Check out this calcium calculator from the BC Dairy Foundation: It will help you find out what your calcium intake really is!

Vitamin D

Vitamin D helps your body absorb calcium so you can have strong bones.

Sources of calcium and vitamin D

Dairy foods are very high in calcium, especially milk, yogurt, and cheese. Other good sources include calcium-enriched orange juice and enriched rice/soy beverages.

Milk (cow’s milk or enriched soy/rice milk) contains vitamin D. Fish, liver, and egg yolk are the only foods that naturally contain vitamin D. If you do not eat vitamin D rich foods often, you may want to consider taking a vitamin D supplement. Most multiple-vitamin supplements contain vitamin D.

Below is a chart outlining some different food sources of calcium and vitamin D.

Food itemServing sizeAmount of calcium (mg)Amount of vitamin D (IUD)
Milk, whole, 2%, 1%, skim1 cup300100
Yogurt, low fat, plain3/4 cup300Some brands of yogurt contain vitamin D – check labels
Milk, evaporated Carnation1/4 cup16552
Frozen yogurt1 cup100
Swiss cheese1 oz.240
Processed cheese slices, cheddar1 oz.170
Fortified rice1 cup80
Fortified orange juice1/2 cup45
Fortified margarine2 tsp.51

Other tips for healthy eating

For those with a poor appetite:

  • Try to eat small amounts of nutritious foods every two to three hours.
  • Choose foods that you like.
  • Try to choose a variety of foods from all four food groups.
  • Make sure to include high-protein foods during the day.
  • Pediasure, Boost, Ensure, or Resource are high calorie drinks that can be used if you have a poor appetite and have lost too much weight. These are supplemental drinks available in the pharmacy.
  • You can also make fruit smoothies with full fat milk and yogurt, and add in an egg.
  • Choose high calorie foods such as full fat dairy (3.25% milk, ice cream, cheese, and yogurt), meats and alternatives.
  • Add extra calories to your food by adding margarine, oil or cream to foods.

Some corticosteroids give a ‘false hunger.’ They tell your body that you are hungry even though your body has what it needs. In addition, your fatigue and joint pain may cause you to be less active. This combination can lead to being overweight, or in some cases, obese.
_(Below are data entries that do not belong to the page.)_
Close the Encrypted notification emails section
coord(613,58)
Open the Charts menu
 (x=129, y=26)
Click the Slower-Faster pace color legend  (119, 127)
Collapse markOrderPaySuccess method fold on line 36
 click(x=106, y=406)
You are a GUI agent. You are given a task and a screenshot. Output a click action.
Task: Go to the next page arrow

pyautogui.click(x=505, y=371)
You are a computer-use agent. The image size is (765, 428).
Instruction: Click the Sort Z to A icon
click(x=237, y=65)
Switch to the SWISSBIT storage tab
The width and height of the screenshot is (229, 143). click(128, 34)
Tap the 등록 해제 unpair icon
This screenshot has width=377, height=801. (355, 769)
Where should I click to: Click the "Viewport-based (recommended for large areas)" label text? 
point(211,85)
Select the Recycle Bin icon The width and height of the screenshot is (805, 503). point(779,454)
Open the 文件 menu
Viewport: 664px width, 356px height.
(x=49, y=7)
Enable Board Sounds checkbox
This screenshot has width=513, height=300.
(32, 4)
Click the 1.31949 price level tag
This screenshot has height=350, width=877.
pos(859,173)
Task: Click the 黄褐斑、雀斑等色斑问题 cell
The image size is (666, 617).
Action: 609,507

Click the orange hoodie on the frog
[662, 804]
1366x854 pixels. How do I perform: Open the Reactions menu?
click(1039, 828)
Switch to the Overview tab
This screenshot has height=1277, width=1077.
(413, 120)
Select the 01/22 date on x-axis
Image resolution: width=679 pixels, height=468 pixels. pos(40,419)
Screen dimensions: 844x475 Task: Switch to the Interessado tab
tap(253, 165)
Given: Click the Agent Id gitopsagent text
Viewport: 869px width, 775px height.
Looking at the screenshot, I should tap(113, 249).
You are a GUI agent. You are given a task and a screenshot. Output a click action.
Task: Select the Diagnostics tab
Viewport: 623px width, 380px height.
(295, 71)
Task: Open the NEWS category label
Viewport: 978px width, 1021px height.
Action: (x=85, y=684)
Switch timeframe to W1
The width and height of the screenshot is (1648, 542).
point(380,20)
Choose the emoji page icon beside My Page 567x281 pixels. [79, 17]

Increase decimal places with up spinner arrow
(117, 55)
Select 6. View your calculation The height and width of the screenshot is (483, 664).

Below are some tips for healthy eating if you are taking corticosteroids:

  • Avoid sweets as much as possible. Instead of juice or soft drinks, drink water. Try to save cookies and cakes for an occasional treat. Have low-calorie, healthy snacks available like raw vegetables, fresh fruits, unsalted crackers and unsweetened cereals. Microwave popcorn is another choice, but try not to add extra butter.
  • Avoid fatty foods, like fried foods. Use oil, margarine and butter in small amounts. Switch to lower fat milk (1%) and low-fat yogurt. You can also get low-fat salad dressings and dips.
  • Lower salt: Avoid packaged soups and sauces like soy sauce and ketchup, Stay away from preserved meats like hot dogs, sausage, bacon and luncheon meat. Try to look for low salt items.
  • Multigrain bread, cereals and pasta, and brown rice contain fibre. This helps you feel fuller and provides more nutrients.
  • Increase calcium for strong bones. For a healthy amount, teenagers require four servings per day of calcium. One serving is equal to one cup of milk, one large yogurt container, or one ounce of hard cheese. Make sure to choose lower fat cheese.
  • It can be difficult if you want to eat out. Try to choose a place that offers low-calorie options.
  • Plan ahead for special activities and events.
  • Be as active as possible.
  • Find fun or interesting things to do when you get hungry.